Today, all such information related to a token is usually held together on a DAPP website made by the same entity that deployed the token. This has the shortcoming that the DAPP is only useful when the API is still available and reliable. Having it not in the smart contract but in TokenScript enables the token issuer to change the API source.
Thus, we argue that for tokens to be effectively marketized, reference information needs to be abstracted out and placed in the token behaviour language TokenScript.
Action information dictates the correct method to construct a blockchain transaction, like:
- What attestations are needed to prove the buyer's capacity to purchase?
- What parameters are needed for a purchase (e.g. number of 1% shares)?

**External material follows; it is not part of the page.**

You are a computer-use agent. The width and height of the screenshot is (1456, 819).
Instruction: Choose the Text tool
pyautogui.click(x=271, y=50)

- How to render the purchase form and translate to the user's local language?
- Are the conditions all met (e.g. a purchase isn't possible after the underlying property is liquidated)?
- How to cast a vote if one is aligned with token ownership?

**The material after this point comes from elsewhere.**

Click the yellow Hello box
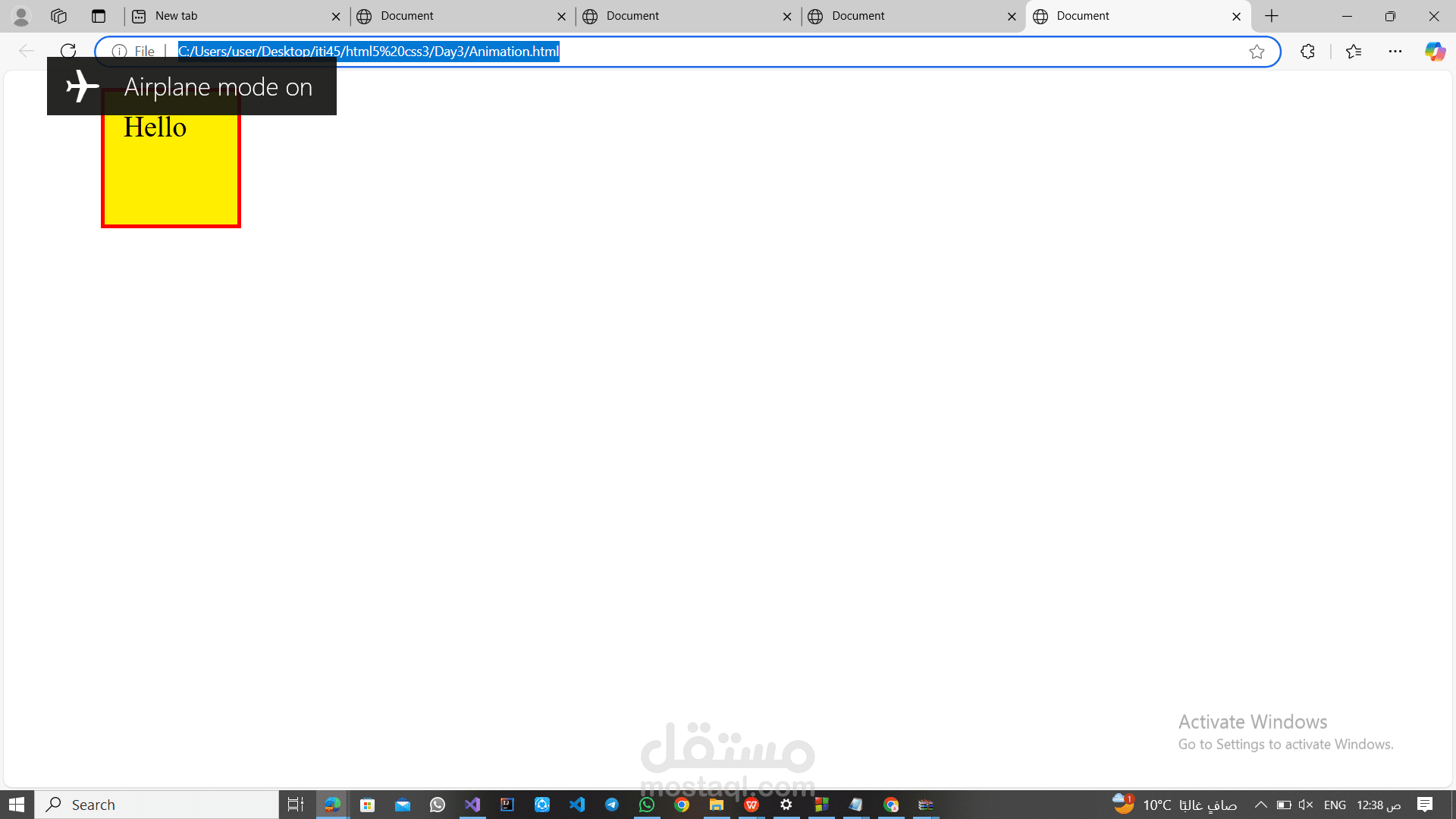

In Ethereum this information is a super-set of the smart contract programmable interface called ABI. It also contains business logic (e.g. property must be still valid and owned by the seller) and presentation logic (e.g. the message "The property is liquidated. Purchase no longer possible"). With more sophisticated token, this parts becomes more complex and will make it hard to load it in a smart contract and visualize it appropriately in the wallet.
TokenScript makes both the content as the visualization of the action information more flexible and accessible.
In conclusion, TokenScript allows the context (user-agent or trading engine) to:
- Fetch token related information from its holding smart contract, attestations and references.
- Produce a visual or audio rendering of the token
- Produce a list of actions that can be performed and explain how to construct the transactions.
Any party is able to render and apply functions to the token using TokenScript, including entities like generic marketplaces, user-agents and 3rd party apps. We call these parties "context" in general.